Cassoulet

This was Cassoulet.

We bought a kielbasa sausage from a Polish grocery store in Rockville and thought what to make with it. Our two slow Cooker recipe books by America's Test Kitchen sometimes feature kielbasa. So I started flipping the books to find a potential recipe. I found one! Yes, Cassoulet, a French classic slow-cooked casserole. Traditionally it's made with meat (pork or mutton), sausages, duck/goose confit, and white beans! I knew J wouldn't say no because it would be rich meaty! I would enjoy savory beans. The recipe called for bone-in country-style pork ribs and bone-in chicken thighs along with kielbasa. For beans I soaked dried great Northern beans in salt water overnight. Other ingredients were straightforward, like onion, garlic, canned tomato, fresh thymes, white whine, etc without complicated spices.
After 7 hours cooking on low mode, pork ribs and chickens were so tender, almost melting. After stirring the pot, they had really melt into the soup.

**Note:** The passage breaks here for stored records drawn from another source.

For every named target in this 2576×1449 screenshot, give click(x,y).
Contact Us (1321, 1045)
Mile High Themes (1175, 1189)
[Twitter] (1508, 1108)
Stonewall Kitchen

With toasted bread crumbs and parsley, our first Cassoulet was ready to eat. In short, it tasted ok, but not special. It was surely meaty, but everything was melting so difficult to identify what it was. J wasn't impressed by it either. He thought sausages didn't provide nice smokey flavor; instead, spread unpleasant oil. Pork ribs didn't give much flavor and chickens were shredded to everywhere. Well, we will try with a different recipe, or go to a French bistro. I may prefer the latter.